13. Quick reference / cheat-sheet¶
datadoom_version: "1"
name: "slug-name"
seed: 42
rows: 1000
features:
num: { type: numeric, dist: normal, params: { mean: 0, std: 1 }, min: -3, max: 3, dtype: float }
cat: { type: categorical, categories: [a, b, c], weights: [3, 2, 1] }
flag: { type: boolean, rate: 0.3 }
when: { type: datetime, start: "2023-01-01", end: "2024-12-31", granularity: day }
label: { type: text, generator: name, locale: en }
hidden:{ type: numeric, dist: normal, params: { mean: 0, std: 1 }, emit: false } # latent
causal:
edges:
- { from: num, to: derived, fn: linear, weight: 2, bias: 1 }
- { from: cat, to: derived, fn: map, mapping: { a: 0, b: 5, c: 10 } }
noise:
derived: { dist: normal, params: { mean: 0, std: 1 } }
interventions:
- { do: { num: 0 } }
failures:
- { type: mcar, columns: [num], rate: 0.05 }
- { type: mar, column: num, driver: flag, rate: 0.1, strength: 2.0 }
- { type: mnar, column: num, rate: 0.1, strength: 2.0 }
- { type: label_noise, column: cat, rate: 0.03 }
- { type: feature_noise, column: num, dist: normal, params: { mean: 0, std: 0.5 } }
- { type: drift, column: num, schedule: { kind: linear, magnitude: 5 } }
- { type: covariate_shift, column: num, target: { mean: 1, std: 2 } }
- { type: leakage, target: flag, into: flag_proxy, noise: 0.05 }
difficulty:
target: intermediate # beginner | intermediate | advanced | kaggle | { band: [a, b] }
label: flag
probe: logreg # logreg | tree
max_iters: 8
knobs: [noise, label_noise]
export:
formats: [csv] # csv | json | parquet
versions: [clean] # clean | injected
splits: { train: 0.8, test: 0.2 }
shuffle: true
metadata: true
Distribution params: normal{mean,std} · lognormal{mu,sigma} ·
uniform{low,high} · exponential{scale} · poisson{lam} · pareto{alpha,xm}.

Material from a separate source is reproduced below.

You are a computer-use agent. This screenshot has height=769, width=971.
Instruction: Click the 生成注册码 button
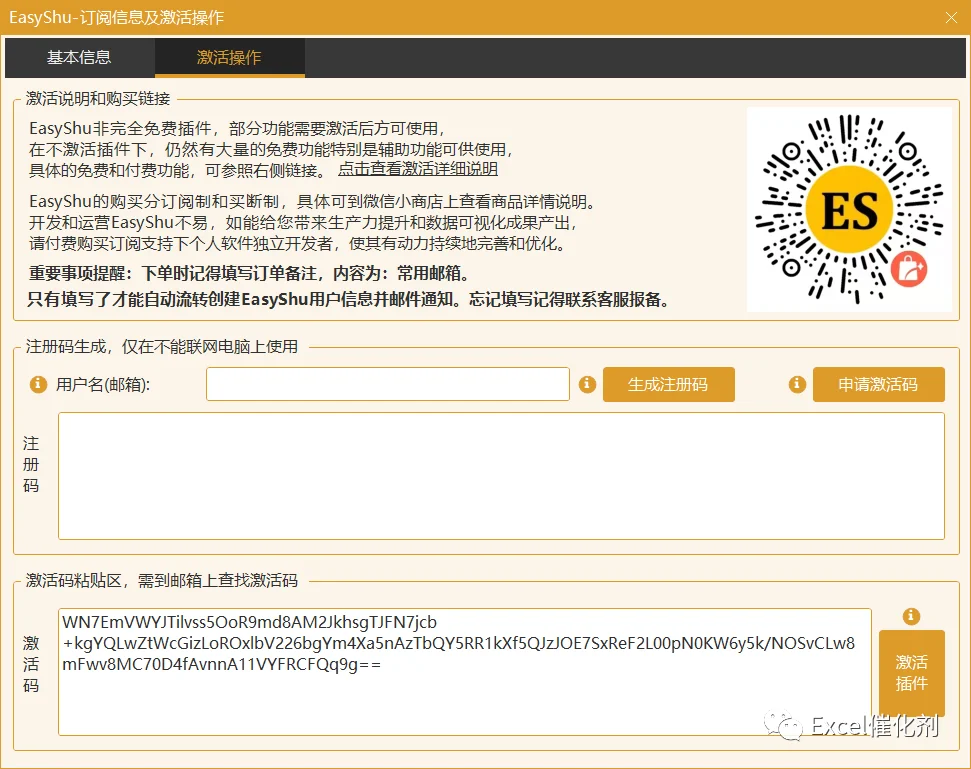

Structural fns: linear{weight,bias?} · logistic{weight,bias?} ·
polynomial{coeffs} · map{mapping} · identity.
See examples/*.datadoom.yaml for runnable specs covering each feature, and
docs_v2/04_DataDoom_Spec_Reference.md for the formal schema. Manual
walkthroughs with expected output live in testing_guide.md.